Where the line with "[Linkedin] (367, 1105)" appears below, start writing out lines exactly, and finish with the line with "Product Highlights (1038, 1858)", which is included; write out nothing else.

Segment Start: Data extracts

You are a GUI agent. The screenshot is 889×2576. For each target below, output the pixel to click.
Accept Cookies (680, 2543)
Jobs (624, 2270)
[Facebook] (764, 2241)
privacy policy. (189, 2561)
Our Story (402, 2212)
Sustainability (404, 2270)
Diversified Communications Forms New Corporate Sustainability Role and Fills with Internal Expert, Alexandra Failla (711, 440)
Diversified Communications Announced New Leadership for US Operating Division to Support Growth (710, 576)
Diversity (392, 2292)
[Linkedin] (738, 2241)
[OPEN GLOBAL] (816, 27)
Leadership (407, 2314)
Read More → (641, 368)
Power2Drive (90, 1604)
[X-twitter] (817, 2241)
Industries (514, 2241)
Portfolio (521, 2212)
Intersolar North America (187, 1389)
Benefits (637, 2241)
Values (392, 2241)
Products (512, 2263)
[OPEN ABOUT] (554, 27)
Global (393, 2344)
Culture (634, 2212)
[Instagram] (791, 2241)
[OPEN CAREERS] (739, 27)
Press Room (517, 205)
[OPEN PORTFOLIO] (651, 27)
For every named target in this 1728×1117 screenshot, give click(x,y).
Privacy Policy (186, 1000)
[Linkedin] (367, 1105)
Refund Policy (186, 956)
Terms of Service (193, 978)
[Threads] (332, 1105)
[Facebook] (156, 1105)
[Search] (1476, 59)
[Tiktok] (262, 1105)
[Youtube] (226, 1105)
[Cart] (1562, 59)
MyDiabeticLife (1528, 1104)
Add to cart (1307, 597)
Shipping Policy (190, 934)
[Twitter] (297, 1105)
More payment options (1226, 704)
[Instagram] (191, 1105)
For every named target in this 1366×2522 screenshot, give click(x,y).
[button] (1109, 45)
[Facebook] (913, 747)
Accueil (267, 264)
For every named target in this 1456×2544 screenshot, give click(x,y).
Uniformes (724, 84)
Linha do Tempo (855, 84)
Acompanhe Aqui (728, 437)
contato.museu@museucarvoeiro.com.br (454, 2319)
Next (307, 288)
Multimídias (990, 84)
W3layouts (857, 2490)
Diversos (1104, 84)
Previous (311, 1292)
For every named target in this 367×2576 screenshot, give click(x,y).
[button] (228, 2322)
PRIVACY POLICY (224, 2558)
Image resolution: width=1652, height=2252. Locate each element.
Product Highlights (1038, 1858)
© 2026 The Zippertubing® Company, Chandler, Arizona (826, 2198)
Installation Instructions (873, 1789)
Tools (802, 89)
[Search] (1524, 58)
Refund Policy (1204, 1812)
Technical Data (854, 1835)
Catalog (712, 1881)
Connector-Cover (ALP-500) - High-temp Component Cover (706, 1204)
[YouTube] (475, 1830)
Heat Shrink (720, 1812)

Segment End: Data extracts

**Worked solution**.
[Linkedin] (367, 1105)
Refund Policy (186, 956)
Terms of Service (193, 978)
[Threads] (332, 1105)
[Facebook] (156, 1105)
[Search] (1476, 59)
[Tiktok] (262, 1105)
[Youtube] (226, 1105)
[Cart] (1562, 59)
MyDiabeticLife (1528, 1104)
Add to cart (1307, 597)
Shipping Policy (190, 934)
[Twitter] (297, 1105)
More payment options (1226, 704)
[Instagram] (191, 1105)
For every named target in this 1366×2522 screenshot, give click(x,y).
[button] (1109, 45)
[Facebook] (913, 747)
Accueil (267, 264)
For every named target in this 1456×2544 screenshot, give click(x,y).
Uniformes (724, 84)
Linha do Tempo (855, 84)
Acompanhe Aqui (728, 437)
contato.museu@museucarvoeiro.com.br (454, 2319)
Next (307, 288)
Multimídias (990, 84)
W3layouts (857, 2490)
Diversos (1104, 84)
Previous (311, 1292)
For every named target in this 367×2576 screenshot, give click(x,y).
[button] (228, 2322)
PRIVACY POLICY (224, 2558)
Image resolution: width=1652, height=2252. Locate each element.
Product Highlights (1038, 1858)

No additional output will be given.